▶ [Extrait à lire]
—————
La Septième Croix – Anna Seghers



Metailié Ed. 2020


Automne 1936. L’Allemagne d’Hitler. En ces temps obscurs où le poids d’une vie n’est rien et que se construit peu à peu le pire, l’hiver d’un monde, les millions de morts d’une guerre que l’on aurait pu éviter ...

Au cœur du nazisme bientôt triomphant, quand le pouvoir en place nasse peu à peu l’opposition politique, quand incarcérer et exécuter deviennent maitres mots de la mainmise d’hommes sur d’autres ; quand la seule alternative vers la survie est la clandestinité ou l’exil ; quand certaines minorités se taisent, se cachent, commencent à subir dans leurs chairs ; quand les majorités revanchardes se font opportunistes, inhumaines et intraitables … quand les places bonnes à prendre le sont au prix du sang des autres.

Région de Francfort. La petite ville de Westhofen … son camp de rééducation, déjà d’extermination ... mais chut !

Les opposants régionaux devenus proies, gibier et bêtes traquées y sont enfermés, sont promis à la torture, à la mort et à la dissolution dans l’inexistant.

Sept détenus du camp s’évadent et s’éparpillent dans la nature.
Qui en réchappera ?

L’Ordre Nouveau n’admet pas l’erreur : le directeur du camp est désormais sur un siège éjectable, il cherche à se racheter, piste les fuyards. Une machinerie policière bien huilée se met en marche, en retrouve quelques-uns. Une torture particulière les attend … à titre d’exemple. Le Reich doit se montrer sans failles et sans pitié.
—————
▶ [Consignes]
a - Répondez à ces questions sur l'extrait consacré à La Septième Croix :
(i) À quelle saison et en quelle année commence l'histoire ?
(ii) Combien de détenus s'évadent du camp ?
(iii) Dans quelle région se trouve la petite ville de Westhofen ?
b - Poursuivez l'extrait sur La Septième Croix à partir de sa dernière phrase.
Les données ne jouent aucun rôle ici.

▶ [Données]
—————
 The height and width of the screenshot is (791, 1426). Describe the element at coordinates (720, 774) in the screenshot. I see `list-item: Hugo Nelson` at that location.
—————
▶ [Réponses attendues]
a -
(i) À l'automne 1936.
(ii) Sept.
(iii) Dans la région de Francfort.

b -
Sept platanes dans la cour du camp. Les arbres sont décapités à l’amorce des premières branches. Sur chacun une planche est clouée à hauteur d’épaules. Sept croix en attente de sept corps suppliciés sous les yeux des autres détenus.

Sept bêtes traquées au milieu des hommes leurs frères ; Sept errances tissées de peurs, de matins gelés, de nuits glacées à la belle étoile, de corps fiévreux et faibles, d’une faim de chaque instant qui taraude et ronge, de lendemains incertains et fragiles : de la manière dont est traversée chaque seconde dépend l’issue de la suivante.
Sept hommes parmi les fauves : les jeunesses hitlériennes, jeunes loups à qui on a appris le goût du sang ; les chefs de quartiers et d’immeubles aux oreilles affûtées et collées contre les murs ; les chemises brunes bientôt noires à la main leste armée de matraque plombée ; certains entrepreneurs à l’affût de la course à l’armement …
Sept hommes parmi les faibles, les traitres et les lâches : ceux pour qui vendre autrui devient un art de vivre, certains maires dans la crainte de n’en faire pas assez, de déplaire ; ceux pour qui se taire est la seule solution. La mort suspendue au moindre mot, la délation si facile, c’est l’autre que l’on torture, c’est à la porte du voisin que la Gestapo frappe.

Une traque, presque une chasse à courre, en automne, dans la campagne, les villes et villages du pays rhénan

Ceux rattrapés et crucifiés : corps décharnés que seules les âmes désormais tiennent debout sous le poids de souffrance de leur propre corps.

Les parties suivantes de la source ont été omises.